Records from a data collection:
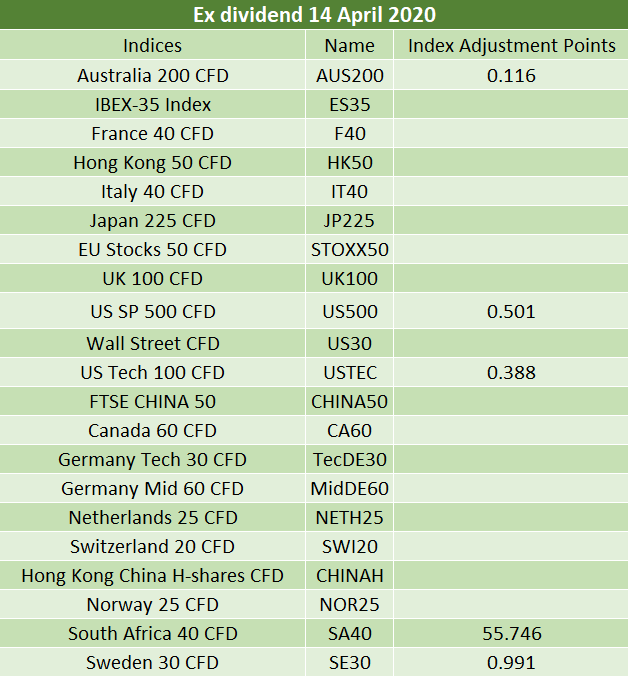Click the 'CHINA50' name cell
This screenshot has width=628, height=676.
pyautogui.click(x=350, y=401)
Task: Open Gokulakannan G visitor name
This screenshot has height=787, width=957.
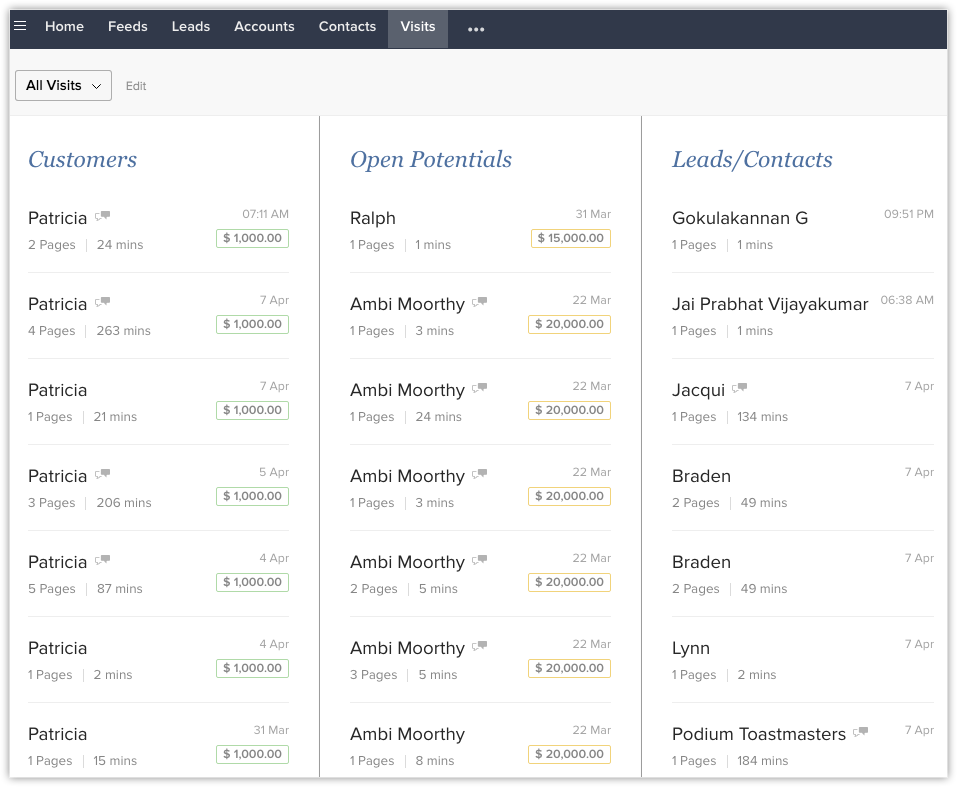Action: [740, 218]
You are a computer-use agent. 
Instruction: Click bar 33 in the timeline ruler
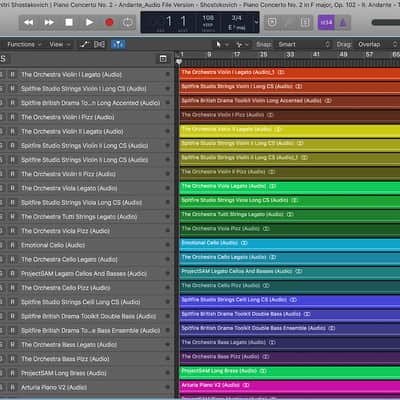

Exercise instructions =
The lines to be quoted run from the line containing "Task: Open Gokulakannan G visitor name" through the end of the entries above, both included; quote them exactly and leave out any pictures.

Output for this task =
Task: Open Gokulakannan G visitor name
This screenshot has height=787, width=957.
Action: [740, 218]
You are a computer-use agent. 
Instruction: Click bar 33 in the timeline ruler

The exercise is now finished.